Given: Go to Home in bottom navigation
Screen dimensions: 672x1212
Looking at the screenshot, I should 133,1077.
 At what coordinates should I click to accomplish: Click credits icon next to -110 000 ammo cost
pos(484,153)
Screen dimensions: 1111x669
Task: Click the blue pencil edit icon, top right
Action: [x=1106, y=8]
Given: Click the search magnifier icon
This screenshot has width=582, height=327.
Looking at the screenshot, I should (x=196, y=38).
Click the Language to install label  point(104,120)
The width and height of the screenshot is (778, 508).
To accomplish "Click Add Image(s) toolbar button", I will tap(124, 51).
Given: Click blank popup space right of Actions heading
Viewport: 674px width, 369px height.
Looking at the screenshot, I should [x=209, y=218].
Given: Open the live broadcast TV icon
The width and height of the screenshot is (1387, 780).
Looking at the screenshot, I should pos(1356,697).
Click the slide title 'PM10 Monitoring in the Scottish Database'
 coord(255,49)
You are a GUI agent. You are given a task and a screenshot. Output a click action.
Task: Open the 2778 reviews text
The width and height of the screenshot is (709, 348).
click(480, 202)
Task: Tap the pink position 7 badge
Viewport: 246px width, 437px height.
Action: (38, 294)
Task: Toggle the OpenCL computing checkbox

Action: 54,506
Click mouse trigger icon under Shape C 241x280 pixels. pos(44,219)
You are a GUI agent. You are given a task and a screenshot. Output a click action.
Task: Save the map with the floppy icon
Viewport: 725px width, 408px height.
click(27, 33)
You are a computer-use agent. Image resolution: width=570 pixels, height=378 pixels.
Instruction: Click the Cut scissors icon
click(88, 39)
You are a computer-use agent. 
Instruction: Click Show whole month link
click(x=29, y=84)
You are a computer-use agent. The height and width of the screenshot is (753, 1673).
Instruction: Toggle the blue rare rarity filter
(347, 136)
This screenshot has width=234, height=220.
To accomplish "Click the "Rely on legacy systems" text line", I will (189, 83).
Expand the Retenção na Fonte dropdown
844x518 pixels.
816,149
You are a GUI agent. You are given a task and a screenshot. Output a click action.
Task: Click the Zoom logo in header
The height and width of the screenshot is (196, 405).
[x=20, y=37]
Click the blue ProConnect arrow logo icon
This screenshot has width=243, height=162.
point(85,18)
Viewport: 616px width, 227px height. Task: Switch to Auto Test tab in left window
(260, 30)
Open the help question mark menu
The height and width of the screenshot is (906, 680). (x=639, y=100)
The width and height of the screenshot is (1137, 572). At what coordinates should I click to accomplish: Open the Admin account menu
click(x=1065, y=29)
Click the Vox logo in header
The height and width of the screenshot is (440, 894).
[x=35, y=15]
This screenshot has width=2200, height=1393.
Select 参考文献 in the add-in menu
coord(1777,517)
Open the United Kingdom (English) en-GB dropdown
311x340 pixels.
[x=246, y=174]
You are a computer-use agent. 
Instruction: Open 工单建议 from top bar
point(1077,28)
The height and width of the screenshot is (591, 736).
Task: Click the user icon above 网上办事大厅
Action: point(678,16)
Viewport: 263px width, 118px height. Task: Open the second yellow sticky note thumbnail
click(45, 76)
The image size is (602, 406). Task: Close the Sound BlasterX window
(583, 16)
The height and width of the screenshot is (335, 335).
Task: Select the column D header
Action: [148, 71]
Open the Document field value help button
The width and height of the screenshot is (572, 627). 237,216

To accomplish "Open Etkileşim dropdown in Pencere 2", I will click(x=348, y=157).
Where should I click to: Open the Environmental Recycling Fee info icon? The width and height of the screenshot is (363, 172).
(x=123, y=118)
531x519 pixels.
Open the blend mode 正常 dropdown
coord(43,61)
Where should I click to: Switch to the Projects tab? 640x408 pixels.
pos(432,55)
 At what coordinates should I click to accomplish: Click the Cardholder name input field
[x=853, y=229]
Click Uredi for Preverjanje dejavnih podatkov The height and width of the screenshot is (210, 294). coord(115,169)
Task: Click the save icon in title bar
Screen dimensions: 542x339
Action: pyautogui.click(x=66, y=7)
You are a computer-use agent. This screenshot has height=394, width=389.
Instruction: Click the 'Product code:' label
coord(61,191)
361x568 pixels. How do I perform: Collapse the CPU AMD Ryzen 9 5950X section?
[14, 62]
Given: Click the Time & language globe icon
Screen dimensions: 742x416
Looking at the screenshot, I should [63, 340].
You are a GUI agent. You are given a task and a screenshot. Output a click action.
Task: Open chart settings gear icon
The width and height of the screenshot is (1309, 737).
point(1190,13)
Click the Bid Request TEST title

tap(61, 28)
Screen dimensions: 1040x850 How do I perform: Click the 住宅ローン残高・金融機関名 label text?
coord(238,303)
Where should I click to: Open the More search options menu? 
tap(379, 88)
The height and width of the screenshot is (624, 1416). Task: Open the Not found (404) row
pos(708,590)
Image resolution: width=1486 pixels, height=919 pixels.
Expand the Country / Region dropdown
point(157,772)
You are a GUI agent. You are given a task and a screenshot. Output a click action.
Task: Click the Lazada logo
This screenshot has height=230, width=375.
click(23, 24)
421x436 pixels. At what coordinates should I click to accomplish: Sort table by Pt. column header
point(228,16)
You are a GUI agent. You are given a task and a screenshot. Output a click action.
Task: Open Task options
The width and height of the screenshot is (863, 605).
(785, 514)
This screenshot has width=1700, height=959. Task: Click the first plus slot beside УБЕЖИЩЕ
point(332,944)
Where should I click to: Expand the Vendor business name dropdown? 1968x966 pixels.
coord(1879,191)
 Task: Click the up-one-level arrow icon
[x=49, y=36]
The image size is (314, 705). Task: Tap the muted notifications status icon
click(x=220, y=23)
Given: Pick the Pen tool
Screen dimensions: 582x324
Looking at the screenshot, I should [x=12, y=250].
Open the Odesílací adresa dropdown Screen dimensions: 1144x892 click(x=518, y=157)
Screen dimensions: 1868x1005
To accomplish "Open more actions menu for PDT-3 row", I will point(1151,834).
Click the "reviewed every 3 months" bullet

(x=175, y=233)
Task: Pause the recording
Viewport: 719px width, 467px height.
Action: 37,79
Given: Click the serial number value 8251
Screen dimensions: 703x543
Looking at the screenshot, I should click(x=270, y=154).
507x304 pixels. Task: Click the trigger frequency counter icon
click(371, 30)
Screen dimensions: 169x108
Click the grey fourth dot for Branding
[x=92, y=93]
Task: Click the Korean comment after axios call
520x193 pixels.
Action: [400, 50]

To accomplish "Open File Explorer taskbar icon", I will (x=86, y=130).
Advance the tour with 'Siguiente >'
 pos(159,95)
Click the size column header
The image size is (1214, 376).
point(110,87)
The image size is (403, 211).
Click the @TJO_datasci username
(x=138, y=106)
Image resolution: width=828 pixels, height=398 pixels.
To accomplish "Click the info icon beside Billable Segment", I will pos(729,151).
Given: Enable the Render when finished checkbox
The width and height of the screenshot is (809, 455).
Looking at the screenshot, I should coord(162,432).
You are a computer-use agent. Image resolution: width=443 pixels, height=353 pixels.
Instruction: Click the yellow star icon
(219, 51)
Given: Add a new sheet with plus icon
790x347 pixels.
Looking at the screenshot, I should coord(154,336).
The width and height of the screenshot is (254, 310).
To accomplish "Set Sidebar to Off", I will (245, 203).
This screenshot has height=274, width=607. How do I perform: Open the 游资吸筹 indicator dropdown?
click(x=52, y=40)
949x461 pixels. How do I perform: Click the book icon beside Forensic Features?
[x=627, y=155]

···

Task –
Set down, without any alteration, the rows from the line containing "You are a computer-use agent. This" through the line containing "pos(708,590)", including both of those lines.

Right answer –
You are a computer-use agent. This screenshot has height=394, width=389.
Instruction: Click the 'Product code:' label
coord(61,191)
361x568 pixels. How do I perform: Collapse the CPU AMD Ryzen 9 5950X section?
[14, 62]
Given: Click the Time & language globe icon
Screen dimensions: 742x416
Looking at the screenshot, I should [63, 340].
You are a GUI agent. You are given a task and a screenshot. Output a click action.
Task: Open chart settings gear icon
The width and height of the screenshot is (1309, 737).
point(1190,13)
Click the Bid Request TEST title

tap(61, 28)
Screen dimensions: 1040x850 How do I perform: Click the 住宅ローン残高・金融機関名 label text?
coord(238,303)
Where should I click to: Open the More search options menu? 
tap(379, 88)
The height and width of the screenshot is (624, 1416). Task: Open the Not found (404) row
pos(708,590)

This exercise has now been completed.